[Records of locating words and elements]
☆ ☆ ☆

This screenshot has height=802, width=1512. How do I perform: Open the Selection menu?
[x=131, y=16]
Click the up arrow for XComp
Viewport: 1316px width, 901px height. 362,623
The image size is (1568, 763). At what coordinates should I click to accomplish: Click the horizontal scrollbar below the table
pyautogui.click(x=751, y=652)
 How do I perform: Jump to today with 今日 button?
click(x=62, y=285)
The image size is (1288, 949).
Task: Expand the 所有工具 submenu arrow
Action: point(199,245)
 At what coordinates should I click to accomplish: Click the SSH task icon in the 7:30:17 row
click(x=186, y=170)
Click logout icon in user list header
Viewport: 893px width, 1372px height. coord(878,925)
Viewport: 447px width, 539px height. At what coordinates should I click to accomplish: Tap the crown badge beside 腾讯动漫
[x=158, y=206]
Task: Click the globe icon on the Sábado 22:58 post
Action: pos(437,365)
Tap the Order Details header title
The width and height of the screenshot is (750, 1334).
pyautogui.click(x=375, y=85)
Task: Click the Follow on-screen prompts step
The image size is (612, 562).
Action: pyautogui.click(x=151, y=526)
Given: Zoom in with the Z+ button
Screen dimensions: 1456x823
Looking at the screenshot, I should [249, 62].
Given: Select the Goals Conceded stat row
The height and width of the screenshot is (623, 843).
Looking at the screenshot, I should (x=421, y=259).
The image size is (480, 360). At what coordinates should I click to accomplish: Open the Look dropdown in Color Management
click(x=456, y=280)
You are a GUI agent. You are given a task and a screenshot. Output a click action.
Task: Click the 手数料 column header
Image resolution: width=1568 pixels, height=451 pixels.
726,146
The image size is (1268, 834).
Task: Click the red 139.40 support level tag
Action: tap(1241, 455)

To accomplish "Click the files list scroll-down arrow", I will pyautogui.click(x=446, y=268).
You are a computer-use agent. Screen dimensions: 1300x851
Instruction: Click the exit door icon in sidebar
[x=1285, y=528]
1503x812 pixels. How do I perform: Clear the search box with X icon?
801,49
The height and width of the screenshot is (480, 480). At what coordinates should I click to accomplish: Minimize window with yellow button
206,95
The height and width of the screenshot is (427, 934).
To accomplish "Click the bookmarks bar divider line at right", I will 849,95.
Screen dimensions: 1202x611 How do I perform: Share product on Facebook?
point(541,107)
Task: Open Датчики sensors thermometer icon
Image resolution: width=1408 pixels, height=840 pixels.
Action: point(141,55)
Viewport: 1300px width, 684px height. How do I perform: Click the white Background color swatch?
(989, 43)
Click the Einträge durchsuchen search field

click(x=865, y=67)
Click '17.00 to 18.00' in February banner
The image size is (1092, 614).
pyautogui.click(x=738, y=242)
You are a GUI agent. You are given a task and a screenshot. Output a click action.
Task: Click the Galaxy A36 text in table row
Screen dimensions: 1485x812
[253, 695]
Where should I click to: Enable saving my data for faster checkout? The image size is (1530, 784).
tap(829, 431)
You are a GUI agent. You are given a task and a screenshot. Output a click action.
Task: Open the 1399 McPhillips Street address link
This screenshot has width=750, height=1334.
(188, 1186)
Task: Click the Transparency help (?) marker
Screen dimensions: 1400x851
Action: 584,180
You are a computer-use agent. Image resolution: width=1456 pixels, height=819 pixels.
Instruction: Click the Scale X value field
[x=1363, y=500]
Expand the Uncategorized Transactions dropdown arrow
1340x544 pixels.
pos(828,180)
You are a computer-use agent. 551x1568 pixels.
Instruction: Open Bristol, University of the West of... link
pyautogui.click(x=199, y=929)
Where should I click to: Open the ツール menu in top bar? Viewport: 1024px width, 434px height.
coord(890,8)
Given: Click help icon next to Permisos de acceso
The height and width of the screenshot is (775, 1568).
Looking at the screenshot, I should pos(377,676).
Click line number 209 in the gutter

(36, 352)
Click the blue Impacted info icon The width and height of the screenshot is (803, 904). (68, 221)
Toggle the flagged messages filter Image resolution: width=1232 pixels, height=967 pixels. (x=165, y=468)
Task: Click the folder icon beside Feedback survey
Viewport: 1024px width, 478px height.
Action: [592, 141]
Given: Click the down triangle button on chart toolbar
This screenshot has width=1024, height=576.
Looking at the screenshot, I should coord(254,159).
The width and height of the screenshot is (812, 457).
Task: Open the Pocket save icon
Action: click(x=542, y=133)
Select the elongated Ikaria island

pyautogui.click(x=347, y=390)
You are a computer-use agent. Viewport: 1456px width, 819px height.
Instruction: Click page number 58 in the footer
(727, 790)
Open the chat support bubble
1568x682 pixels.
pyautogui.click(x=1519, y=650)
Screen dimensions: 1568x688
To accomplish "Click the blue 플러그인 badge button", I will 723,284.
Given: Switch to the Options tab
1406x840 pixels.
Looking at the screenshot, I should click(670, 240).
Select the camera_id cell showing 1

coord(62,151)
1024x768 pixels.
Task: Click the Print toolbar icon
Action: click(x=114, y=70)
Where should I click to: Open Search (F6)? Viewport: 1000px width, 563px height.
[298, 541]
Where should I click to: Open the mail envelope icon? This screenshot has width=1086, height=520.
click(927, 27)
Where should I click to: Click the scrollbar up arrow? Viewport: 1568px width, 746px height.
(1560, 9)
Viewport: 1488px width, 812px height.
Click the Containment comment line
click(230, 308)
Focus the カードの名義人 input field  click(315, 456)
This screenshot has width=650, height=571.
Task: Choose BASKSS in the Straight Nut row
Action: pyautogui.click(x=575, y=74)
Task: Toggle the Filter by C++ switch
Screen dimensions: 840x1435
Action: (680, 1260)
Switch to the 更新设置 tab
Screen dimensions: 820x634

☆ ☆ ☆

■ Set task ■
Reproduce every line of the entries above word for word, from the first entry to the last.

■ Worked solution ■
This screenshot has height=802, width=1512. How do I perform: Open the Selection menu?
[x=131, y=16]
Click the up arrow for XComp
Viewport: 1316px width, 901px height. 362,623
The image size is (1568, 763). At what coordinates should I click to accomplish: Click the horizontal scrollbar below the table
pyautogui.click(x=751, y=652)
 How do I perform: Jump to today with 今日 button?
click(x=62, y=285)
The image size is (1288, 949).
Task: Expand the 所有工具 submenu arrow
Action: point(199,245)
 At what coordinates should I click to accomplish: Click the SSH task icon in the 7:30:17 row
click(x=186, y=170)
Click logout icon in user list header
Viewport: 893px width, 1372px height. coord(878,925)
Viewport: 447px width, 539px height. At what coordinates should I click to accomplish: Tap the crown badge beside 腾讯动漫
[x=158, y=206]
Task: Click the globe icon on the Sábado 22:58 post
Action: pos(437,365)
Tap the Order Details header title
The width and height of the screenshot is (750, 1334).
pyautogui.click(x=375, y=85)
Task: Click the Follow on-screen prompts step
The image size is (612, 562).
Action: pyautogui.click(x=151, y=526)
Given: Zoom in with the Z+ button
Screen dimensions: 1456x823
Looking at the screenshot, I should [249, 62].
Given: Select the Goals Conceded stat row
The height and width of the screenshot is (623, 843).
Looking at the screenshot, I should (x=421, y=259).
The image size is (480, 360). At what coordinates should I click to accomplish: Open the Look dropdown in Color Management
click(x=456, y=280)
You are a GUI agent. You are given a task and a screenshot. Output a click action.
Task: Click the 手数料 column header
Image resolution: width=1568 pixels, height=451 pixels.
726,146
The image size is (1268, 834).
Task: Click the red 139.40 support level tag
Action: tap(1241, 455)

To accomplish "Click the files list scroll-down arrow", I will pyautogui.click(x=446, y=268).
You are a computer-use agent. Screen dimensions: 1300x851
Instruction: Click the exit door icon in sidebar
[x=1285, y=528]
1503x812 pixels. How do I perform: Clear the search box with X icon?
801,49
The height and width of the screenshot is (480, 480). At what coordinates should I click to accomplish: Minimize window with yellow button
206,95
The height and width of the screenshot is (427, 934).
To accomplish "Click the bookmarks bar divider line at right", I will 849,95.
Screen dimensions: 1202x611 How do I perform: Share product on Facebook?
point(541,107)
Task: Open Датчики sensors thermometer icon
Image resolution: width=1408 pixels, height=840 pixels.
Action: point(141,55)
Viewport: 1300px width, 684px height. How do I perform: Click the white Background color swatch?
(989, 43)
Click the Einträge durchsuchen search field

click(x=865, y=67)
Click '17.00 to 18.00' in February banner
The image size is (1092, 614).
pyautogui.click(x=738, y=242)
You are a GUI agent. You are given a task and a screenshot. Output a click action.
Task: Click the Galaxy A36 text in table row
Screen dimensions: 1485x812
[253, 695]
Where should I click to: Enable saving my data for faster checkout? The image size is (1530, 784).
tap(829, 431)
You are a GUI agent. You are given a task and a screenshot. Output a click action.
Task: Open the 1399 McPhillips Street address link
This screenshot has width=750, height=1334.
(188, 1186)
Task: Click the Transparency help (?) marker
Screen dimensions: 1400x851
Action: 584,180
You are a computer-use agent. Image resolution: width=1456 pixels, height=819 pixels.
Instruction: Click the Scale X value field
[x=1363, y=500]
Expand the Uncategorized Transactions dropdown arrow
1340x544 pixels.
pos(828,180)
You are a computer-use agent. 551x1568 pixels.
Instruction: Open Bristol, University of the West of... link
pyautogui.click(x=199, y=929)
Where should I click to: Open the ツール menu in top bar? Viewport: 1024px width, 434px height.
coord(890,8)
Given: Click help icon next to Permisos de acceso
The height and width of the screenshot is (775, 1568).
Looking at the screenshot, I should pos(377,676).
Click line number 209 in the gutter

(36, 352)
Click the blue Impacted info icon The width and height of the screenshot is (803, 904). (68, 221)
Toggle the flagged messages filter Image resolution: width=1232 pixels, height=967 pixels. (x=165, y=468)
Task: Click the folder icon beside Feedback survey
Viewport: 1024px width, 478px height.
Action: [592, 141]
Given: Click the down triangle button on chart toolbar
This screenshot has width=1024, height=576.
Looking at the screenshot, I should coord(254,159).
The width and height of the screenshot is (812, 457).
Task: Open the Pocket save icon
Action: click(x=542, y=133)
Select the elongated Ikaria island

pyautogui.click(x=347, y=390)
You are a computer-use agent. Viewport: 1456px width, 819px height.
Instruction: Click page number 58 in the footer
(727, 790)
Open the chat support bubble
1568x682 pixels.
pyautogui.click(x=1519, y=650)
Screen dimensions: 1568x688
To accomplish "Click the blue 플러그인 badge button", I will 723,284.
Given: Switch to the Options tab
1406x840 pixels.
Looking at the screenshot, I should click(670, 240).
Select the camera_id cell showing 1

coord(62,151)
1024x768 pixels.
Task: Click the Print toolbar icon
Action: click(x=114, y=70)
Where should I click to: Open Search (F6)? Viewport: 1000px width, 563px height.
[298, 541]
Where should I click to: Open the mail envelope icon? This screenshot has width=1086, height=520.
click(927, 27)
Where should I click to: Click the scrollbar up arrow? Viewport: 1568px width, 746px height.
(1560, 9)
Viewport: 1488px width, 812px height.
Click the Containment comment line
click(230, 308)
Focus the カードの名義人 input field  click(315, 456)
This screenshot has width=650, height=571.
Task: Choose BASKSS in the Straight Nut row
Action: pyautogui.click(x=575, y=74)
Task: Toggle the Filter by C++ switch
Screen dimensions: 840x1435
Action: (680, 1260)
Switch to the 更新设置 tab
Screen dimensions: 820x634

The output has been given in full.